While he’s an esteemed chef with a mind filled with incredible recipes, Gary admits he doesn’t like to spend too much time cooking.
“I’m frustrated if I’m in the kitchen for more than 30-45 minutes,” he says. “I think, ‘I’m a professional chef, why am I still in here?’.”
It’s a view shared by daughter Jenna, 16, who Gary proudly proclaims is a whiz in the kitchen.
“For a girl who says she doesn’t like cooking, she knows a lot about food,” he says. “I catch her making little concoctions. Her techniques are good — I see her using a hot pan and caramelising, but I’m not allowed to say anything.”
Winter is Gary’s favourite time of year, when he’ll cook up one-pot meals or curries. Another tried and tested recipe is his “walking the dog chicken”.
“I stick the chicken on the barbecue rotisserie, take the dogs for a walk for about an hour and 15 minutes, and it’s done,” he says. “I’ll add baby carrots and potatoes, and they’ll cook beautifully, drenched in the chicken fat.”
Matt Preston and George Calombaris are regular guests, with the three rotating between houses for cook-ups, allocating a theme to each dinner.
“People don’t believe it, but we are actually friends outside of the show,” Gary says. “We mix it up and like to eat in and out often. When we eat at home, everyone brings a plate. Matt likes to shock and always tries to get one over the professionals, like the last time where he made instant ice cream out of frozen fruit, egg white and icing sugar in a blender. It was genius.”

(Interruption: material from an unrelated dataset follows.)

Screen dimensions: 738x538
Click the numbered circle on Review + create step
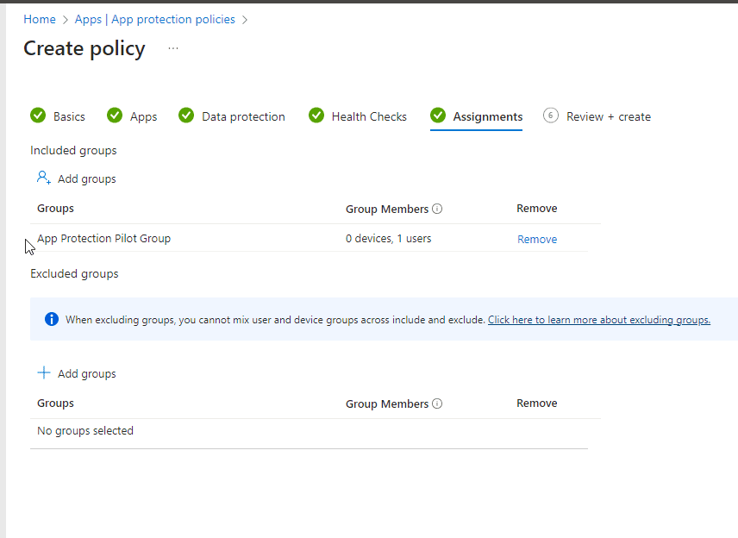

With season nine of MasterChef underway, Gary admits he has gone into this year’s offering more eager than ever before.
“There’s something very comfortable and very enjoyable about this year,” he says. “At the beginning I was a bit hesitant to invest my time in people because I wondered if they were doing it for the fame or for the passion. There’s a lot of emotion that goes into being a judge, but over the years I’ve grown to have no qualms or hesitations.”
The past eight years have been a fast-paced but rewarding journey for Gary, who also oversees his Boathouse restaurant on the banks of the Maribyrnong River, as well as other passion projects. He says he feels proud to have helped inspire a new generation of budding chefs.
“People who have grown up with the program have a completely different idea about food — the knowledge some 18 or 19-year-olds have about food blows me away,” Gary says. “This is a new generation of thinking about food — and it’s not only us that has influenced that, but we’ve definitely played a solid role.”
As well as being constantly inspired and influenced by the bright minds of home chefs, Gary is quick to name the best part of his job. “We love going to work when the food is good,” he says. “We’re very childish and very simple about how we appreciate our jobs. If the food is good, we’re happy.”
Gary’s favourite five:
Docket print: This is the perfect illustration of a busy kitchen, and I love the memories from that period when I was working at the Sofitel in the ’90s. It reminds me that I was young once. Regardless of what you see on TV, with the glamour and the glory, cooking and hospitality is a wonderful melting pot of people from all over the world. You go home tired and dirty, but you’ve created so many dishes and made so many people happy.
Vitamix: I’m trying to be healthier at the moment, so this is helping me with morning smoothies. Once upon a time it was aspirational to have one of these in a commercial kitchen, so it’s really nice to have one at home.
Laguiole cutlery: We got these during a trip to France. We’re real Francophiles and try to go there when we visit our family in the UK. Chefs are obsessed with the shape of a spoon, and there’s something really beautiful about how these feel in the hand. These can actually pick up peas.
Office chair: I’ll sit in there and unwind, reading and flicking through cookbooks. It’s where I gather inspiration. I love that it gets more comfortable the longer I sit on it.
Japanese sake cups: We bought these from a lovely little shop in Kyoto selling artisan pottery. We drank sake for the whole trip, and I came home with a whole new appreciation for the drink. It’s fascinating. Like craft beer here, it’s being made by these cool, young bearded guys.